The traditional Maain house has been shaped by the availability of stone, in plenty, and a limited supply of wood. Stone was used to build the walls of a simple rectangular house intercepted by a few big arches acting as main beams. With the outer walls, the arches carry a ceiling made of wood and earth.
Wheat and other grains have almost completely shaped the interior. With large grain silos built of mud and proudly placed as a centerpiece facing the main door, the house functioned as a shelter for wheat and people; enough wheat should be stored to provide for the year-long period between harvests.
Typically, Maain's traditional houses were built around courtyards used for circulation and works such as weaving or food drying. The courtyards also serves the function of water harvesting, along with the surrounding roofs, gathering rainwater during winter and securing it into underground cisterns mostly still functional from the Byzantine times.

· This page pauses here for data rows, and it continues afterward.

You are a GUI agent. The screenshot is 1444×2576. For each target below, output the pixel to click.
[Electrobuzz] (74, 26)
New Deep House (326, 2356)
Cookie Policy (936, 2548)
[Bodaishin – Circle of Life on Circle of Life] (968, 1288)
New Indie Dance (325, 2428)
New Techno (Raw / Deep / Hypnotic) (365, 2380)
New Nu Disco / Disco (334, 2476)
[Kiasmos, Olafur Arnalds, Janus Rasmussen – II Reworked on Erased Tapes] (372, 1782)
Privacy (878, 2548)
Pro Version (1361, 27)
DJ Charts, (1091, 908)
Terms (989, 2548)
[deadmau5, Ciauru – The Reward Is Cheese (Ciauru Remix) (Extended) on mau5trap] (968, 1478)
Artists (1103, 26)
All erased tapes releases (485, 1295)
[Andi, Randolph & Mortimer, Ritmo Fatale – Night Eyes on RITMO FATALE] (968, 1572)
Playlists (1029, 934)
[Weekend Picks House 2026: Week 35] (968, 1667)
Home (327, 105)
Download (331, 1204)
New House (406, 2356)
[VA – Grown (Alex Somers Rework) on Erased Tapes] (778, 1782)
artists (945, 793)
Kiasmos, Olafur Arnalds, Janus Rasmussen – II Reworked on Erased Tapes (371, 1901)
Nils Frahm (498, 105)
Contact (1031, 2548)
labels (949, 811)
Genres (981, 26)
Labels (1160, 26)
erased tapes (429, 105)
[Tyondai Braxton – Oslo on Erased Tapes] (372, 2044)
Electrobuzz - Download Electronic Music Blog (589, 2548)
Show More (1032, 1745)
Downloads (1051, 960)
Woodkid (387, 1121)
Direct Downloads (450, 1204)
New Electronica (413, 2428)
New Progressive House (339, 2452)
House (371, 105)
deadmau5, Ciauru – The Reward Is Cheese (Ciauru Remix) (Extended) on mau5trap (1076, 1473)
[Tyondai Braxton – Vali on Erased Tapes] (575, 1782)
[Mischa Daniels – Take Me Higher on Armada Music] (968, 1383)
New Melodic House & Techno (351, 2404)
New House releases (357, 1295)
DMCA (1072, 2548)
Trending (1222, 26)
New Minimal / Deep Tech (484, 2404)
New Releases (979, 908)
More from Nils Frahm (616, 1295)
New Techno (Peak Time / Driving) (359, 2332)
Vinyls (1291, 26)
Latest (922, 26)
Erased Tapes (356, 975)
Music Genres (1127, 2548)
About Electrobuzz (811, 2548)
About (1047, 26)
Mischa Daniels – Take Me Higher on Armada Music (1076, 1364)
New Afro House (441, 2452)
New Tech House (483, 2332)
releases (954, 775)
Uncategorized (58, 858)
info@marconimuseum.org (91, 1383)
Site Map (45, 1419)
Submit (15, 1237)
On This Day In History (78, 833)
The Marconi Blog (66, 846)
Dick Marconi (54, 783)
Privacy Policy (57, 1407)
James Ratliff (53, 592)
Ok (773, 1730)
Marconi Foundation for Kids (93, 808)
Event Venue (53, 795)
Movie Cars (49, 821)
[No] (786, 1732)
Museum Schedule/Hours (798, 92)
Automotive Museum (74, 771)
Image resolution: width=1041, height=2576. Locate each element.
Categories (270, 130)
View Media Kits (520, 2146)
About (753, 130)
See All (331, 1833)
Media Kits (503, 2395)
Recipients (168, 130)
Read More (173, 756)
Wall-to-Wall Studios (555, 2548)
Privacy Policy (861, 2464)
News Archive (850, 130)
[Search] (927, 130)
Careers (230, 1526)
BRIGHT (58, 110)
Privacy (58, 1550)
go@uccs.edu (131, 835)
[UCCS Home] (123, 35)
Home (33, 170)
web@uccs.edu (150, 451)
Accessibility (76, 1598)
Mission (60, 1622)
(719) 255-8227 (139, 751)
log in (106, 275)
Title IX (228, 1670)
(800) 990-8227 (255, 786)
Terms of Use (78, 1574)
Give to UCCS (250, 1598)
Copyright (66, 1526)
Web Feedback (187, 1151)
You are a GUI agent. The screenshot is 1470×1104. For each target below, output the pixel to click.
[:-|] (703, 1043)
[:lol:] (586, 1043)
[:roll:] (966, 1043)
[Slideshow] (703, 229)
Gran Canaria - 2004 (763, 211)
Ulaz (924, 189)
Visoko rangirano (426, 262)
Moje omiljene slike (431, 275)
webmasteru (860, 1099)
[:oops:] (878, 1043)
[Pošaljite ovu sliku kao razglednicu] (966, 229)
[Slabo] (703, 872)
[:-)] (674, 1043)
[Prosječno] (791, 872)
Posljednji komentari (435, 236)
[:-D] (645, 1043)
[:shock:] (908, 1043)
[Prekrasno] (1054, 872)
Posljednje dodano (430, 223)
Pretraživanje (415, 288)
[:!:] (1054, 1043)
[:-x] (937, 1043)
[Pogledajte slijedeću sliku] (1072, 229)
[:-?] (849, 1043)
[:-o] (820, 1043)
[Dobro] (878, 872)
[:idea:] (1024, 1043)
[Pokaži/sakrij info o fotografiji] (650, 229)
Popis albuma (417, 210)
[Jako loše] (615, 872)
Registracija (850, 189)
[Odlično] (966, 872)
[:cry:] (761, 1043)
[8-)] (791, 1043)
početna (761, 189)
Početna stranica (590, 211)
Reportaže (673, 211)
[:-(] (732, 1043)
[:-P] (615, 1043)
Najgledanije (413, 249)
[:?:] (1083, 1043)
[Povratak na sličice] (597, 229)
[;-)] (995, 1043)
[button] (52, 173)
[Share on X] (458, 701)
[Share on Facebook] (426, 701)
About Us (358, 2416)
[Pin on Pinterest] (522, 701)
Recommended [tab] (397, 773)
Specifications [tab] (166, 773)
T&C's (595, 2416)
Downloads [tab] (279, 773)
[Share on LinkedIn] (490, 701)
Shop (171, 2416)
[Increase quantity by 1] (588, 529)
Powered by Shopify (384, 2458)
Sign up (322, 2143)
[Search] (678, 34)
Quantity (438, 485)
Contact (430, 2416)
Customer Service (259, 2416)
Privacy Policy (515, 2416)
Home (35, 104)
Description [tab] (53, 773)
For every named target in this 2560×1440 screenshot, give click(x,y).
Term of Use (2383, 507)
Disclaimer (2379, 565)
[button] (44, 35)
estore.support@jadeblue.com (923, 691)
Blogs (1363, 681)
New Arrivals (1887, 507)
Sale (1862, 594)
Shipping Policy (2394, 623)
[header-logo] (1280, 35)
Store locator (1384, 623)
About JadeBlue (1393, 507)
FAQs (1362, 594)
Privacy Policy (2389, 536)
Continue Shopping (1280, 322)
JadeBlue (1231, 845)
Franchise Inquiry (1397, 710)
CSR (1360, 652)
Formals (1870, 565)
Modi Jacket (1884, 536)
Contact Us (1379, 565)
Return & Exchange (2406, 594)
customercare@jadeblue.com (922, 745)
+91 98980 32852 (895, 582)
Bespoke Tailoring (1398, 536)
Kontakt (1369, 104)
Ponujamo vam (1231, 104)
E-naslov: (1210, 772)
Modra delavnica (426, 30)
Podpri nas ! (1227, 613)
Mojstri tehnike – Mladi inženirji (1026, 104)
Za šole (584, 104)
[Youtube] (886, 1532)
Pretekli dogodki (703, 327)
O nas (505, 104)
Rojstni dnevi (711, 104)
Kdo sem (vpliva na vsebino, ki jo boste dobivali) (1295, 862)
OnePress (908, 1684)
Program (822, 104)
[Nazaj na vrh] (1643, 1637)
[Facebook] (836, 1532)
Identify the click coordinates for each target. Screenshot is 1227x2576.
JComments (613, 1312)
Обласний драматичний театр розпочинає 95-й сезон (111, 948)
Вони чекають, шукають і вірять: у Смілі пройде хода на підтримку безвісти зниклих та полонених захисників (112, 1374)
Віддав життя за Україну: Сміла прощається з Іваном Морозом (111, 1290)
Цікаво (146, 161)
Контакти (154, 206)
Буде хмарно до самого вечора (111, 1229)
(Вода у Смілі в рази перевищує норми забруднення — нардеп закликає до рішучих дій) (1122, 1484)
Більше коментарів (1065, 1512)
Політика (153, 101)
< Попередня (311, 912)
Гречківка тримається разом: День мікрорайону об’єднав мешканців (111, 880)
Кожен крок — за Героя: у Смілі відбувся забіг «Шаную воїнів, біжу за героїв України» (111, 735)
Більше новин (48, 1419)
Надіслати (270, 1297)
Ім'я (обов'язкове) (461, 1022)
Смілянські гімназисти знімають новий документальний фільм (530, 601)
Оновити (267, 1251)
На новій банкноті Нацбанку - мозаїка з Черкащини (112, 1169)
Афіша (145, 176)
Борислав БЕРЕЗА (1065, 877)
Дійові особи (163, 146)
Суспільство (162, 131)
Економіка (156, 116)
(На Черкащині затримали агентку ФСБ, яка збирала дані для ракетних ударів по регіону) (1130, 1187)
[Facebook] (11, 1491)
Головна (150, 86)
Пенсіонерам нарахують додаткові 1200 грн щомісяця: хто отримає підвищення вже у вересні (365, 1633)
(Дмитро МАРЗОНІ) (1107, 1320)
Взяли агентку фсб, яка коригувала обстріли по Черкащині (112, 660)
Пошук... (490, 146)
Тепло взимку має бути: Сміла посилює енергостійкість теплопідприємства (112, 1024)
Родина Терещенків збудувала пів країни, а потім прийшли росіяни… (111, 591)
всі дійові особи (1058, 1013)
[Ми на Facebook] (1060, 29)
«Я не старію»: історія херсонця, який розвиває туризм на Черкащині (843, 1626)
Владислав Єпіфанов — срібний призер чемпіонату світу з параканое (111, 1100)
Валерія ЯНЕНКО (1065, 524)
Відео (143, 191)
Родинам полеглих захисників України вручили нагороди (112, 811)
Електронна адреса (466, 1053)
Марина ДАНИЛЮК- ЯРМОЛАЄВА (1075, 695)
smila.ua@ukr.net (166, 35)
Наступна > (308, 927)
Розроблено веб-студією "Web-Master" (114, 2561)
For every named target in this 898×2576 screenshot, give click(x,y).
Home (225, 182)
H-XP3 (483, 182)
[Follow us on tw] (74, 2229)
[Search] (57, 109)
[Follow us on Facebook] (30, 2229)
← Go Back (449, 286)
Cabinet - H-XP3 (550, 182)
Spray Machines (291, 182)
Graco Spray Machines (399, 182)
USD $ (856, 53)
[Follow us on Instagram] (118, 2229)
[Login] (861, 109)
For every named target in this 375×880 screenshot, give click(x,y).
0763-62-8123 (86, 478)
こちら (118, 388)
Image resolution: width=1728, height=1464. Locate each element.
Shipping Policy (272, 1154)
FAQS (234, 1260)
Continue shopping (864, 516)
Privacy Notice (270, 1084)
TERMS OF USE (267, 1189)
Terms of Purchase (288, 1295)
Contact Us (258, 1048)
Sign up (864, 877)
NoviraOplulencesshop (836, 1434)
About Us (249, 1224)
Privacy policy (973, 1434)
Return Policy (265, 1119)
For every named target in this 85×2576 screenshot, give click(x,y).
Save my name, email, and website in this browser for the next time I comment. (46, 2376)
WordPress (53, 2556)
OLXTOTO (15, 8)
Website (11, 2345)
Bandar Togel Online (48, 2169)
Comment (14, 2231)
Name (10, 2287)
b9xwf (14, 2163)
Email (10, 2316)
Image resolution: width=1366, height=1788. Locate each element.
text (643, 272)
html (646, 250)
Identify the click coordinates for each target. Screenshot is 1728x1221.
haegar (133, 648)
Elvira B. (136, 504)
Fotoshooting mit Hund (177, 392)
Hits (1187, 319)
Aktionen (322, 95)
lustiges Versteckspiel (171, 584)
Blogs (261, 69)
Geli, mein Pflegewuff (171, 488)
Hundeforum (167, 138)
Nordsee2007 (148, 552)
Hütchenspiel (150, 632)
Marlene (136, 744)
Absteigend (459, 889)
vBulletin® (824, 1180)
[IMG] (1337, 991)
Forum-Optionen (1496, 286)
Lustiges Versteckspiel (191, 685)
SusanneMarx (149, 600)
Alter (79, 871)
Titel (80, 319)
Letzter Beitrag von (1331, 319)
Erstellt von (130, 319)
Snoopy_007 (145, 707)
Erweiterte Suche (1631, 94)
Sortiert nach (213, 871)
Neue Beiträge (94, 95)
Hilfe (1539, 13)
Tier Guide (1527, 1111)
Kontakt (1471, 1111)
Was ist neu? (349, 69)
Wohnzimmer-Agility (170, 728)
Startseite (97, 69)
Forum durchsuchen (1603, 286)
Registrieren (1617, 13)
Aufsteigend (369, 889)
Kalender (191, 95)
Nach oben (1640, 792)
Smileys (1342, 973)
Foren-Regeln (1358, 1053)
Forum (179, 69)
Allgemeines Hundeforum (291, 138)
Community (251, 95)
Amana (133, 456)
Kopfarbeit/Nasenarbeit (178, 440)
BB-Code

Maain's traditional homes represent some of the last examples of architectural self-sufficiency, the ability of villages to produce houses that are "homemade". This architecture retains within it samples of rural economic independence, and with all its demanding maintenance – which can be mitigated – it also represents a sample of "green architecture," friendlier to the environment and to the eye.
A lazy destination, good for half a day and in long summer days a drive to Maain is possible after work, just before sunset. A visit can be combined with a stop at Mount Nebo, Moses springs, and on the way back a sunset meal at Haret Jdoudna in Madaba. Don’t forget your camera.